The Past We Run From: A Yorkshire Murder Mystery (DI Daniel Ward Crime Thrillers Book 1) by Meg Jolly

Author:Meg Jolly [Jolly, Meg]
Language: eng
Format: epub
Publisher: Eldarkin Publishing
Published: 2021-03-30T16:00:00+00:00


HE HAD NEVER IMAGINED Michael Green would be sat in his kitchen. The man cocked his head. Nerves fought through him, tangling with each other. The rush of excitement, the thrill of the random chance, the fear of discovery—and a fascinated yet instinctive abhorrence of the monster before him.

It was hard not to think of Sarah Farrow. Of what she had suffered at Green’s hands, hands that were now tied before him with several cable ties. He had laid those very same hands upon the girl. His eyes, now closed, had beheld her in her dying moments. Had he put that mouth upon her too? Had he touched her in other ways? Likewise, now, it was hard not to think of poor Millie Thompson, who was now tied up in this monster’s enduring and horrific legacy.

The man’s skin crawled. He longed to wash himself in the bleach standing ready on the kitchen counter behind him at the fact he had just had to endure so much close contact with Michael Green.

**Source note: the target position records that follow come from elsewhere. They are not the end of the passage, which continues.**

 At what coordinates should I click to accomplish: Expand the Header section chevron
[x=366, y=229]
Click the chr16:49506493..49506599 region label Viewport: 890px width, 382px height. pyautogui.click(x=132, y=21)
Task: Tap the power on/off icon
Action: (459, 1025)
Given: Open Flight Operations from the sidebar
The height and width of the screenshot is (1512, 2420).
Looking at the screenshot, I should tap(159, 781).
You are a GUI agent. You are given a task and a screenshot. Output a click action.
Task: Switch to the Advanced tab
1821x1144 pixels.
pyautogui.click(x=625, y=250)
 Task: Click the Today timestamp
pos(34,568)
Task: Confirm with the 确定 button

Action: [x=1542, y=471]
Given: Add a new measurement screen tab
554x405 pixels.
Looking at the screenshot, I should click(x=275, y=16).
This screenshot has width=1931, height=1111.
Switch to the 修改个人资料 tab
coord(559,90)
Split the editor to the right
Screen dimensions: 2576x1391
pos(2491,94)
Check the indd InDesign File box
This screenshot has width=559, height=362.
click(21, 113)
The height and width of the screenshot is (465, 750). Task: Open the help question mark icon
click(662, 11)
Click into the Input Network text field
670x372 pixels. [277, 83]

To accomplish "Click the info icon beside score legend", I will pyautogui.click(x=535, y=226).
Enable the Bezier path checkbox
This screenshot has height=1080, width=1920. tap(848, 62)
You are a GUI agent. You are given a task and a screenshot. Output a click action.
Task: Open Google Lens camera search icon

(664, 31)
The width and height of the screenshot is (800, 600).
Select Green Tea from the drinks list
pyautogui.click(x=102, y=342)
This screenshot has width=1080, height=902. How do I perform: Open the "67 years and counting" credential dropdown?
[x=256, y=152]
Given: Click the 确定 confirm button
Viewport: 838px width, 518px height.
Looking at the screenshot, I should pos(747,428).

‘Michael,’ he crooned, leaning closer. ‘Michael... Wake up.’

Green did not respond. The man slapped him across the face. His palm stung from it. He hoped Green’s face felt worse.

Green groaned. The man tossed a cup of cold water across him, and that made Green gasp with the shock of it. Green’s eyes blinked open, bleary at first, and then coming into focus. They centred on the man.

‘Who are you?’ Green asked. His tongue darted out to wet his lips.

‘All in good time, Michael.’ The man smiled.

Green’s stomach flipped at that smile—how cold, calculating, and vicious it looked. His head throbbed where the man had incapacitated him, and his mouth felt thick and heavy. ‘What do you want?’

As Green glanced around the unfamiliar kitchen, pale walls, pale tiles, aged eighties cupboards—and saw the array of kitchen knives upon the table. They gleamed. Mismatched sizes and handles—but he did not want to know if they had been freshly sharpened. He tugged his hands, before realising he could not part or move them, or anything in fact, for he had been restrained to the chair with cable ties and gaffer tape, with his hands strapped to the table. Crude, but affective. When he pulled, nothing happened. Panic spiked.

‘I want you to pay for what you’ve done, Michael,’ the man said evenly, shifting his weight until he could reach that neat line of knives and nudge one into place where it rested, out of parallel with the others.

‘I haven’t done anything,’ Green said quickly. ‘I don’t know what this is, but I haven’t done anything. I didn’t take that little girl.’ He struggled against his bonds, but the most he could do was shift the chair with a creak across the floor by an inch, if that.

The man’s smile only deepened, and in the poor light of the single overhead bulb, the glint in his eye looked ferocious. ‘Oh, but you did, Michael. This is all your fault... and we both know whether the police get you for it or not, you won’t pay.